Please rewrite the items below, from the line holding "This screenshot has height=1693, width=952." through the line holding "the 'Settings' button, which", both included, with every "Locate an element" changed to "Find an element" and nothing else altered.
— start of Dataset rows —
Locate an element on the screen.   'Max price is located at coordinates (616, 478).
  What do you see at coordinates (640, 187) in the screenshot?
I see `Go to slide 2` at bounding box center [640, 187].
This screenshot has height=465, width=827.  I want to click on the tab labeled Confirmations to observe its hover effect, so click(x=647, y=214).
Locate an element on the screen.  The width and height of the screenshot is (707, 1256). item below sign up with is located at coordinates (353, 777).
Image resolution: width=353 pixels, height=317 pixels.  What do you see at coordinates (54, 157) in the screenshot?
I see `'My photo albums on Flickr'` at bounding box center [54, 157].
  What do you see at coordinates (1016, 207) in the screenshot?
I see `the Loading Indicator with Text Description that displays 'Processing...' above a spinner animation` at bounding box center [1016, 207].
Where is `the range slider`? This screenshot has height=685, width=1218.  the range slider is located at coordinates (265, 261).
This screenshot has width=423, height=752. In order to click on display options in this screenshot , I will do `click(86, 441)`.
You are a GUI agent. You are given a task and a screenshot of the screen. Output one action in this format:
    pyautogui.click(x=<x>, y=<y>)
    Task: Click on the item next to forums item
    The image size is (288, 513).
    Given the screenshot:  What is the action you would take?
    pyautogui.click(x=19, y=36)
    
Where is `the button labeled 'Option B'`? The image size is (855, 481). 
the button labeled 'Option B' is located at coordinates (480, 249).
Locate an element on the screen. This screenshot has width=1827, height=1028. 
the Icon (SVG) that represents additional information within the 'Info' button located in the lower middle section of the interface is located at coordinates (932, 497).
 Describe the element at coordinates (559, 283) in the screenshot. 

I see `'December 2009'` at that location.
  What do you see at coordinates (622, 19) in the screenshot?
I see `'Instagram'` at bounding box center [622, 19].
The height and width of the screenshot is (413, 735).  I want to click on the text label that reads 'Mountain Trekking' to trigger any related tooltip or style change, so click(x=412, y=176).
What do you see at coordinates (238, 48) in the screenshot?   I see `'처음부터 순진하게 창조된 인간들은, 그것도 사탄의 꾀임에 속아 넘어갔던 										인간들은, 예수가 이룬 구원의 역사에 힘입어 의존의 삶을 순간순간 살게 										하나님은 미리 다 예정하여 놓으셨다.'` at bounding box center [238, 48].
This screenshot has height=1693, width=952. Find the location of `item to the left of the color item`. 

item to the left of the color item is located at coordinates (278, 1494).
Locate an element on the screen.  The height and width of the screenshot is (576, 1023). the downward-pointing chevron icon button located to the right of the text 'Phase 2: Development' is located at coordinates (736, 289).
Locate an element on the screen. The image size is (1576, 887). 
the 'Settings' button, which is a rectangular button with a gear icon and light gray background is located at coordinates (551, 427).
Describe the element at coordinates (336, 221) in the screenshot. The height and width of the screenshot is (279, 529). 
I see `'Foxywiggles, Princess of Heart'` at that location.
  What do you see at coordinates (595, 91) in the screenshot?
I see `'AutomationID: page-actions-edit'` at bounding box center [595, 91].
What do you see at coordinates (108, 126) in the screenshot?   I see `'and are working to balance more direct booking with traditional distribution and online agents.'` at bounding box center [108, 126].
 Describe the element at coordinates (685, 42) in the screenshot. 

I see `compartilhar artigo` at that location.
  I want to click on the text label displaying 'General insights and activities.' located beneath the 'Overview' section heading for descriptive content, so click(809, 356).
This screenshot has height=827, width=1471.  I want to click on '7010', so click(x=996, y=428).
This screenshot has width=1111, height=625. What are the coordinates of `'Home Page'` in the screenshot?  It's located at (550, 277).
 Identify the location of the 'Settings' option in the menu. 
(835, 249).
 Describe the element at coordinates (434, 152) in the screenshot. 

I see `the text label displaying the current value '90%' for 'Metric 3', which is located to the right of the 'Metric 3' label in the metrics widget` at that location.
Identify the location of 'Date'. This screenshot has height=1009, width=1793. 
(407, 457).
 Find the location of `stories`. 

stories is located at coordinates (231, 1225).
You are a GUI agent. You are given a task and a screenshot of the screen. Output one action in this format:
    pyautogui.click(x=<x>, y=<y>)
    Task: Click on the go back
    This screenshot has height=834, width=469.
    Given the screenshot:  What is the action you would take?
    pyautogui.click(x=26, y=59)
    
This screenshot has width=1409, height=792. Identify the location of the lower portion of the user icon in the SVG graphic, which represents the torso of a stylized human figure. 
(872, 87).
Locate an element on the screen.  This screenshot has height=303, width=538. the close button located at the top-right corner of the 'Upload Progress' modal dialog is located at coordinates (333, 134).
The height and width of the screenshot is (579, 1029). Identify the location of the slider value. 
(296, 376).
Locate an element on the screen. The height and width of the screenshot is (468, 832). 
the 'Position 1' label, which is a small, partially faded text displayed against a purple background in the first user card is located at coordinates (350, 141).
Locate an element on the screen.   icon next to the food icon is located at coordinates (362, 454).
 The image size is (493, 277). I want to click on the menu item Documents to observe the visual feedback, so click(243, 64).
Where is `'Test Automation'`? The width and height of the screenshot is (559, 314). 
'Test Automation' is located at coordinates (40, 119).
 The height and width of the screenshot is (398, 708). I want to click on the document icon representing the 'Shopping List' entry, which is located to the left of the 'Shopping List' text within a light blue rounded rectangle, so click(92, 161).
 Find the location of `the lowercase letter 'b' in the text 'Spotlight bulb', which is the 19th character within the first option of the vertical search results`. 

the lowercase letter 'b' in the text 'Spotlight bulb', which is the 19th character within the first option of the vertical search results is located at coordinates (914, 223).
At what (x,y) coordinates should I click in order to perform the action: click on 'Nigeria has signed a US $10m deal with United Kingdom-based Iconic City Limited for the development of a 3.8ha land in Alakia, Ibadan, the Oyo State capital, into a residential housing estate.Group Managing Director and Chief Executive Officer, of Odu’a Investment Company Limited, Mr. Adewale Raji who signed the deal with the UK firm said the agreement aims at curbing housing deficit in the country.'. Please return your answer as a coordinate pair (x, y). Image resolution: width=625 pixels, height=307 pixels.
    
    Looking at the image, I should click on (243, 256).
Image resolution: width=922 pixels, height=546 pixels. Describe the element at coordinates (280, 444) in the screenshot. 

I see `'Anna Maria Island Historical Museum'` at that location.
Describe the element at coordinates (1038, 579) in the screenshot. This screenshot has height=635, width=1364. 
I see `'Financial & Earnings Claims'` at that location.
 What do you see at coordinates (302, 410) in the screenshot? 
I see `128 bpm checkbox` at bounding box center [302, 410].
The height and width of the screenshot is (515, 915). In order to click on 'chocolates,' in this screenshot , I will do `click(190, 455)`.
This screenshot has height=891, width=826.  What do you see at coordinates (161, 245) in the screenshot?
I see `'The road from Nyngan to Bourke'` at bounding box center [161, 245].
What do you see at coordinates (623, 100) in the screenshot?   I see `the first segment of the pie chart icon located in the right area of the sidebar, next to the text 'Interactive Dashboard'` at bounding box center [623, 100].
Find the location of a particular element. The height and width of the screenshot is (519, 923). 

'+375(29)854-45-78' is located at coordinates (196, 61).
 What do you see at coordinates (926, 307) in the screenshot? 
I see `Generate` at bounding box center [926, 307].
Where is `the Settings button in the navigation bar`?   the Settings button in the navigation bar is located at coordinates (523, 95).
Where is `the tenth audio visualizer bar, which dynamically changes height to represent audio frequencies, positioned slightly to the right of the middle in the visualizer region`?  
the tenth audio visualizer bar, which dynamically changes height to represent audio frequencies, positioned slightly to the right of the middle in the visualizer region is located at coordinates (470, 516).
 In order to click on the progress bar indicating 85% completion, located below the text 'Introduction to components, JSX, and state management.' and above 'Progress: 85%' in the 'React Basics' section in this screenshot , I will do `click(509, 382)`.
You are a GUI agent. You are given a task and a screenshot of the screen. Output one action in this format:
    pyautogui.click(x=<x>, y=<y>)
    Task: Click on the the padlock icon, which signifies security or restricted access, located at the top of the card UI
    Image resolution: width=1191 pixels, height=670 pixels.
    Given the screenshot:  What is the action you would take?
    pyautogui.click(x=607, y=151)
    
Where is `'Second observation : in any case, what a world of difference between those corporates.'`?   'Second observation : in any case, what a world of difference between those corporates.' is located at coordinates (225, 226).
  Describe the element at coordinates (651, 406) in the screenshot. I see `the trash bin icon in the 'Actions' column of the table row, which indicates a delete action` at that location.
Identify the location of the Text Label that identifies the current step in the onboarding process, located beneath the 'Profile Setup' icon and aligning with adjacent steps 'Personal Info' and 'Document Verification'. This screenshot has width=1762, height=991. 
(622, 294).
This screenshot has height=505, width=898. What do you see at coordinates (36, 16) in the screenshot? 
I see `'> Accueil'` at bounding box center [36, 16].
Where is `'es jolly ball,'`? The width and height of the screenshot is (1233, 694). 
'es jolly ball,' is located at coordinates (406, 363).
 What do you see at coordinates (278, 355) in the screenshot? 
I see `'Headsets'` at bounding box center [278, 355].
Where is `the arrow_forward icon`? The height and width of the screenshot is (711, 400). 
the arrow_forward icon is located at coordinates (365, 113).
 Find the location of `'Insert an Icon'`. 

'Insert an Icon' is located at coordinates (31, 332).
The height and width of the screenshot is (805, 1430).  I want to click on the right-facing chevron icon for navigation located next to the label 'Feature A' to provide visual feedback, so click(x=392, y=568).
— end of Dataset rows —
Complete response ::
This screenshot has height=1693, width=952. Find the location of `item to the left of the color item`. 

item to the left of the color item is located at coordinates (278, 1494).
Find an element on the screen.  The height and width of the screenshot is (576, 1023). the downward-pointing chevron icon button located to the right of the text 'Phase 2: Development' is located at coordinates (736, 289).
Find an element on the screen. The image size is (1576, 887). 
the 'Settings' button, which is a rectangular button with a gear icon and light gray background is located at coordinates (551, 427).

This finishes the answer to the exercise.